MONIA MAZIG, UNE BATTANTE ! Les larmes emprisonnées de Monia Mazig.

MONIA MAZIG, UNE BATTANTE ! Les larmes emprisonnées de Monia Mazig. Montréal, Boréal, 2008, 321 p.

Monique Dumais, Houlda

Monia Mazig est l’épouse de Maher Arar. Qui n’a pas entendu parler de lui ? Il a été largement présent dans les médias après sa disparition en septembre 2002, alors qu’il rentrait au Canada après un séjour en Tunisie.

En transit à New York, il est arrêté par la police américaine, emprisonné, ensuite déporté en Jordanie et en Syrie, où il sera torturé pendant un an et libéré sans avoir été jugé.

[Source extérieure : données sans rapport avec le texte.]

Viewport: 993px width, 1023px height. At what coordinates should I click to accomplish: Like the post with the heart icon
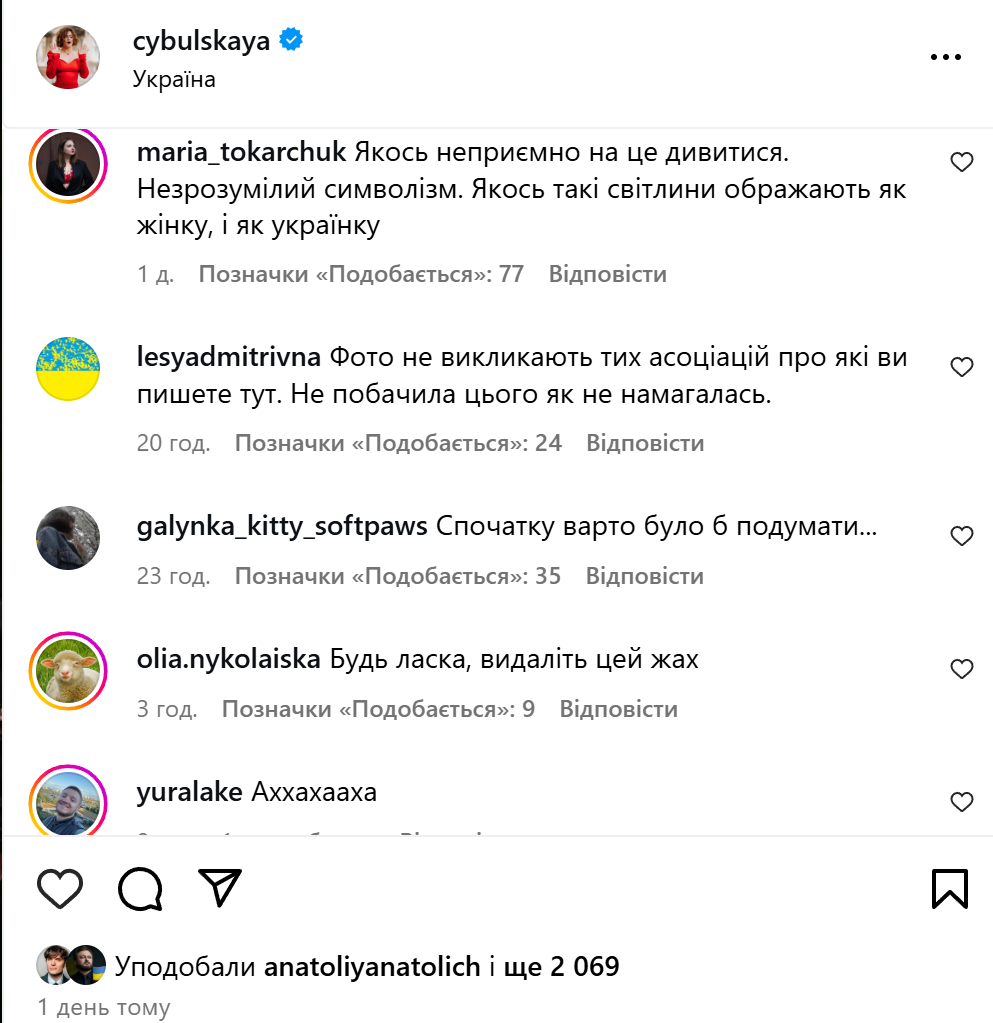59,889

Quant à Monia Mazig, née en Tunisie, établie au Canada depuis 1991, docteure en finances de l’Université McGill, mère de deux jeunes enfants, elle a vu sa vie être complètement bouleversée après l’arrestation de son mari. Elle décide de tout entreprendre pour la libération de celui-ci, les démarches sont nombreuses auprès des personnes politiques, des journalistes. Elle réussit à créer un important réseau notamment avec Alexa McDonough, leader à l’époque du parti néo-démocrate, Flora McDonald, ancienne ministre des affaires étrangères et Amnistie internationale.

Même si Monia Mazig se dit timide, qu’elle tient à sa vie privée, elle a décidé d’écrire un livre pour que ses deux enfants, Barâa et Houd, puissent mieux comprendre ce qui s’est passé et qu’ils sachent « que c’est leur mère qui a écrit le récit, et non pas quelqu’un d’autre. » (Avant-propos, p. 12) Ce qui nous tient en haleine dans cet ouvrage, c’est la détermination de cette jeune femme qui cherche à comprendre ce qui est arrivé à son mari et qui travaille hardiment à sa libération. Devant tous les louvoiements de l’administration canadienne, elle n’arrête jamais ses démarches et affirme : « C’était sans compter ma nature de battante. Il m’arrive souvent de consentir aux événements avec une certaine résignation au début, mais je n’accepte pas facilement la défaite. » (p. 122)

Sa conception de la démocratie est mise à l’épreuve, surtout celle du Canada où elle était venue s’établir il y a 12 ans. Elle raconte que : « Quand j’ai su, pendant les audiences de l’enquête publique, comment certaines personnes du gouvernement avaient manœuvré pour nuire à mes démarches et empêcher le retour de mon mari… » (p. 318) le manque de transparence des autorités canadiennes est devenu évident.

Ce que je retiens de la lecture de ce livre, c’est la force de la détermination de Monia Mazig, du dépassement des jugements que l’on a pu porter sur elle, sur sa capacité de créer un réseau de soutien, car seule elle n’aurait pas pu parvenir à faire bouger l’inertie des systèmes en place. La tenue d’une enquête publique a été une des grandes réussites de toutes ses démarches. La connaissance de la personnalité de Monia Mazig est touchante : elle, cette jeune femme avec deux enfants en bas âge, fortement instruite, obligée de mettre de côté sa carrière pour la défense de son mari, croyante musulmane qui a choisi de porter le voile en dépit de tous les jugements de ses amis (p. 229), et à notre grand étonnement aussi.

La lecture du livre est aisée, car l’écriture est simple, avec des descriptions claires et des présentations des situations qui suscitent facilement l’émotion. Juste avant le retour de Maher Arar, elle écrit : « j’allais revoir Maher après plus d’un an et j’appréhendais ce moment. Quel homme allais-je retrouver ? Comment serait son visage ? Son comportement ? Comment les enfants allaient-ils reconstruire leur lien avec un père disparu pendant si longtemps ? » (p. 262). Un livre qu’il vaut la peine de lire pour saisir l’ampleur des craintes de terrorisme injustifiées.